What happens after this exalted and monomaniacal state of mind suddenly ends? The first thing is that, relieved as you may be that it is finally all over, you want to keep living as long as possible in that high thin air where nothing else matters, hence the caffeine and chocolate.
The second is that you want to talk about it. Your teammates, if you are lucky (as I am) to work on a team, not solo, will want to know how it went, and you will happily tell them what we in the law biz call “war stories.” We talk about the battle, kicking ass, even falling on our swords as if we were medieval crusaders. Civilians–meaning nearly everyone else in your life–will say they’re happy for you that it’s over and ask if it will be in the papers. (The answer is usually no.)
But sooner or later the exaltation will stop. Your body and mind cannot exist forever in the rarified atmosphere of trial when everything else goes on hold. They need sleep, a good book, exercise, being out in nature, seeing something beautiful. And afterwards the things you do not want to think of: emails and calls to answer, unpaid bills, going to the cleaners, all the minutia of daily life.

*Brief*. Extend the passage about coming down after a trial, starting right after its last sentence.

*Supplied information*.
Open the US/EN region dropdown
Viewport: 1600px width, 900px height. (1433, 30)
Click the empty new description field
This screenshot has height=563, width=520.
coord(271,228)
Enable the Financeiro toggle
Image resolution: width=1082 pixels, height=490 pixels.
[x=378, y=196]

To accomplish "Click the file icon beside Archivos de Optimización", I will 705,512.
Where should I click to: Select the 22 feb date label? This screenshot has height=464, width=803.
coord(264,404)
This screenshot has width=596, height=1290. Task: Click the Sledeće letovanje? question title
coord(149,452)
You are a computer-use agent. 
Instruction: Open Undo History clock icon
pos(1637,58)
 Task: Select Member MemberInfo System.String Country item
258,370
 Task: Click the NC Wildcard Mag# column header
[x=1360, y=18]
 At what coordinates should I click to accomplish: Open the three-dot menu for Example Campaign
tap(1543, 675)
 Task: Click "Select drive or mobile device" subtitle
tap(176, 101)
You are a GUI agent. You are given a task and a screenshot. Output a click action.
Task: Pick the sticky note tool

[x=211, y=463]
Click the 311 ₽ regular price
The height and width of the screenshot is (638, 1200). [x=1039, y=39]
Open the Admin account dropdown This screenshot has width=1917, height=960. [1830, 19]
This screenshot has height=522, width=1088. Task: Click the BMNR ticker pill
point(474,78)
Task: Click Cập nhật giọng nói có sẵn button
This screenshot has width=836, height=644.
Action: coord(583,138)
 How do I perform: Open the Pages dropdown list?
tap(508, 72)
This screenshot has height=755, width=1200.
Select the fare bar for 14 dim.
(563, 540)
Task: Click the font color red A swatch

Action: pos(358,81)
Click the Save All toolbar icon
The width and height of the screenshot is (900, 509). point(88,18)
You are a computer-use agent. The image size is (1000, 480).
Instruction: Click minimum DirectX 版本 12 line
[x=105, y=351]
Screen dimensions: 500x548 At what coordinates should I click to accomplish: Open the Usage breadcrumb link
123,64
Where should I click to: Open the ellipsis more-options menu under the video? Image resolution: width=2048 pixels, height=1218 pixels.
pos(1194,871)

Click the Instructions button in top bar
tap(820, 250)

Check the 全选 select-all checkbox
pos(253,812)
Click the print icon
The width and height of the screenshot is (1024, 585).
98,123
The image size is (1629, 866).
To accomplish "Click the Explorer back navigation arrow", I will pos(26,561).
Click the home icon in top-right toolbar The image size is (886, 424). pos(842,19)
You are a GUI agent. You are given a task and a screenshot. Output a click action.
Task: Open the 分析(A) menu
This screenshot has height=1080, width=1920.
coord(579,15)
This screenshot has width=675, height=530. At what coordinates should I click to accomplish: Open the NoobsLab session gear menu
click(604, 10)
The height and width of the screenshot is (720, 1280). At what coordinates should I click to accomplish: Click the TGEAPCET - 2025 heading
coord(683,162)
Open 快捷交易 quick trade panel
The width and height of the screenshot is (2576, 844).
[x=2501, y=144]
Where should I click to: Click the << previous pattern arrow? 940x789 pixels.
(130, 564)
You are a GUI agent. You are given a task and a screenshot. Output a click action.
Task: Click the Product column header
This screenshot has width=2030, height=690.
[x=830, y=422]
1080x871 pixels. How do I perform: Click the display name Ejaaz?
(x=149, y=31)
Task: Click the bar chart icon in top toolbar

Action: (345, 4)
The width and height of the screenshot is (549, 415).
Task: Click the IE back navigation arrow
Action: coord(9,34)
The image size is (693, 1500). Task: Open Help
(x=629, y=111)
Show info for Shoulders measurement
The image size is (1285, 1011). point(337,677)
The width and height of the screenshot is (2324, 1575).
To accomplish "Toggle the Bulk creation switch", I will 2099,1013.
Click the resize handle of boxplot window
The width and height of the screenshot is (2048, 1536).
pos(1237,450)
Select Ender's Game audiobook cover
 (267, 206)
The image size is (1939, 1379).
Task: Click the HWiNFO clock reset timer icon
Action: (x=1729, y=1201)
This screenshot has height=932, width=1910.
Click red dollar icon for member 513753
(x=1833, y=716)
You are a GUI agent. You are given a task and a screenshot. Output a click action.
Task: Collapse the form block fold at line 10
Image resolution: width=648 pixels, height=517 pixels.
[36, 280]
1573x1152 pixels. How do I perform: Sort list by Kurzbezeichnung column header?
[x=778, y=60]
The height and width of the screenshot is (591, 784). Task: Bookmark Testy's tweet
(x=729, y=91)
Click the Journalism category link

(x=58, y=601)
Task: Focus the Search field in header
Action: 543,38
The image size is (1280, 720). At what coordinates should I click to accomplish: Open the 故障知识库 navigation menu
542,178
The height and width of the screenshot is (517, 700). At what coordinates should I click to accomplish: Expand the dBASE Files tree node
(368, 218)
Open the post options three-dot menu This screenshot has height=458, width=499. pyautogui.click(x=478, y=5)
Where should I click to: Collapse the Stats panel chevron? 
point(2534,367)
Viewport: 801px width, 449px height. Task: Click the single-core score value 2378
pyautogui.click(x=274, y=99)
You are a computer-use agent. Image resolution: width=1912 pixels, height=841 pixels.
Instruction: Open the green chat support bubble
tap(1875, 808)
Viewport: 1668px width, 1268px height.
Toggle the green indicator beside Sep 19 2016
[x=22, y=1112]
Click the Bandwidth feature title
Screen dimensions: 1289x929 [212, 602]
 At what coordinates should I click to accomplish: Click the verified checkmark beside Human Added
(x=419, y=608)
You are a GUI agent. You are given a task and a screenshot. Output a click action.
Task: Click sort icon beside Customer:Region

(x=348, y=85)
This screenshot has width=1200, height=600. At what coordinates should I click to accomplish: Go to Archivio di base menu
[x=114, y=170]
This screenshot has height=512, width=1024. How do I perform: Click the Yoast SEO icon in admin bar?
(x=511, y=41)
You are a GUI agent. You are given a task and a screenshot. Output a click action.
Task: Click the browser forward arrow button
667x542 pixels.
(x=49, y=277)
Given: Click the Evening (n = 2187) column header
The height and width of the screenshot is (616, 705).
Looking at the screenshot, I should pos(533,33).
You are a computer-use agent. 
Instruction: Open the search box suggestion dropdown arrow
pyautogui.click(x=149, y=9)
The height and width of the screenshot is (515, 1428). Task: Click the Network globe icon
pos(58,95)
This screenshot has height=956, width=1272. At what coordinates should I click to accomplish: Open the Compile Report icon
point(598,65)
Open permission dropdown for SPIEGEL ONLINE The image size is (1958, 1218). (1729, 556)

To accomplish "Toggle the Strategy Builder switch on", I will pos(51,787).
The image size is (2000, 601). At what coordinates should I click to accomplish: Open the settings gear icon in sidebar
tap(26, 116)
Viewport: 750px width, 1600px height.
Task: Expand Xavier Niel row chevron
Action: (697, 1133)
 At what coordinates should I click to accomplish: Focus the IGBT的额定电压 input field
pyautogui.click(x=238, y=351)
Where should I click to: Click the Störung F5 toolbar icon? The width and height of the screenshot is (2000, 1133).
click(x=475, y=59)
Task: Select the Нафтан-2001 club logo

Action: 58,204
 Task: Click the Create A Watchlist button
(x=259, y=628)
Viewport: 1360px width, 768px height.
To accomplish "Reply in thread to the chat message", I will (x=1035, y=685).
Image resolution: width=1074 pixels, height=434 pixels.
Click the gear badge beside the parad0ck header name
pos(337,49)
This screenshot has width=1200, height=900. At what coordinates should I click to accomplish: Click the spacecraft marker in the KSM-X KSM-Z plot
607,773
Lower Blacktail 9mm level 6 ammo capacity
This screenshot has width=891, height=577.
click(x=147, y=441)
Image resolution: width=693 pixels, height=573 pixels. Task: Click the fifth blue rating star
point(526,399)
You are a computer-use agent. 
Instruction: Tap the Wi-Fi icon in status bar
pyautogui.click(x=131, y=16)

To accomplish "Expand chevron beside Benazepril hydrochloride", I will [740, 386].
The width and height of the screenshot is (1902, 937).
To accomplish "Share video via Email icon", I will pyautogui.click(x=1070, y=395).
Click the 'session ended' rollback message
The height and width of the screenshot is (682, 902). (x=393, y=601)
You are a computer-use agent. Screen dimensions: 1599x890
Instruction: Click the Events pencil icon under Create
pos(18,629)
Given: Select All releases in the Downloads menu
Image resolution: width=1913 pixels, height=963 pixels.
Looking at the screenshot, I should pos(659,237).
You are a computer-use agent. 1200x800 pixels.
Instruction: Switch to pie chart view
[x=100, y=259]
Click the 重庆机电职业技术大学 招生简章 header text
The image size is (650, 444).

*Written answer*.
On the way down, while your mind is still relatively uncluttered, there is a lingering clarity you want to seize. As a writer, I want to record it, try to capture the moments I have just experienced which feel quirky, unique, even other-worldly.
You know the crash will come: a monster sleep, sometimes followed by a migraine. But for now, you are riding the trial train down to its last stop, taking in the final landscapes through its slightly distorted windows, waiting for and dreading the depot ahead.